Sequential File etc. [Part 2]

Now we shall discuss how to use "structure" in files. This is the preferred way of storing data, and this method may be used for random access files as well. Unfortunately, the data thus stored are not human readable.

We first discuss some library subroutines in <stdio.h>.

(1)  int fseek(FILE *ptr, long offset, int origin)

     In UNIX, file is regarded as a sequence of bytes (measured from 0, not 1,
     i.e. 0,1,2,3,.... byte and not 1,2,3, ...).  A file is called "stream"
     in UNIX, because of this.  

     This subroutine will move the current position to the position specified
     in "offset", which is a long integer.

     "origin" may be

          SEEK_SET      origin is at 0 (byte) position (beginning of file).
          SEEK_CUR      origin is the current file position.
          SEEK_END      origin is measured from the end of file (used for append).
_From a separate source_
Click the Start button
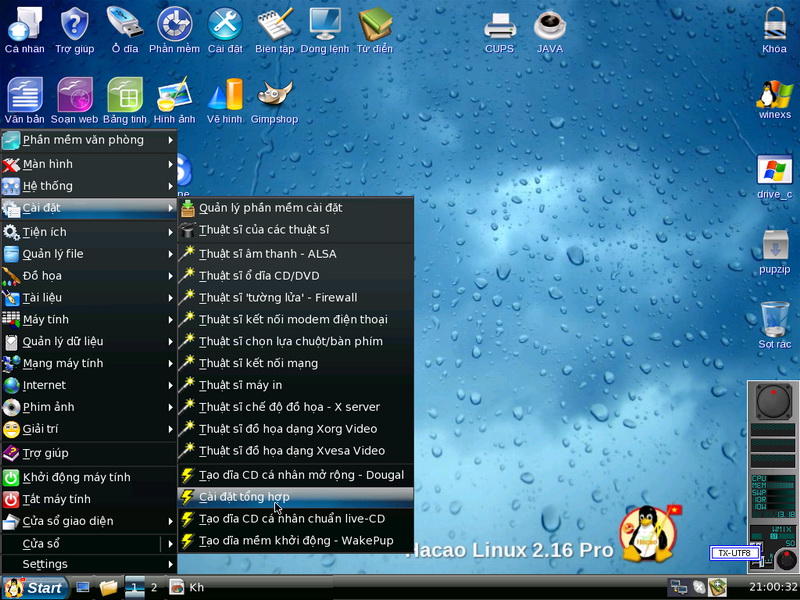Viewport: 800px width, 600px height. [36, 588]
     Notice that SEEK_SET is actually 0, and SEEK_CUR is 1, and SEEK_END is 2.  
     These 3 constants "SEEK_CUR, ..." are defined in  <stdio.h>.

     Usually, we measure "offset" from the start, i.e. SEEK_SET.

     "offset" is relative to the "origin".

     On error, it returns non-zero.
(2)  size_t fread(void *rec, size_t size, size_t no_of_objects, FILE *ptr)

     This subroutine will read in one structure at the current file-position.

     size_t        is defined to be unsigned integer in LINUX.

     void *rec     is usually the address of a "structure".

     size_t size   is the size of the structure.  This may be found out
                   using  sizeof(structure_name) or sizeof structure_name.

     size_t  no_of_objects  We may read in an array of structures.  But usually,
                   it is 1 (i.e. we read in one structure only).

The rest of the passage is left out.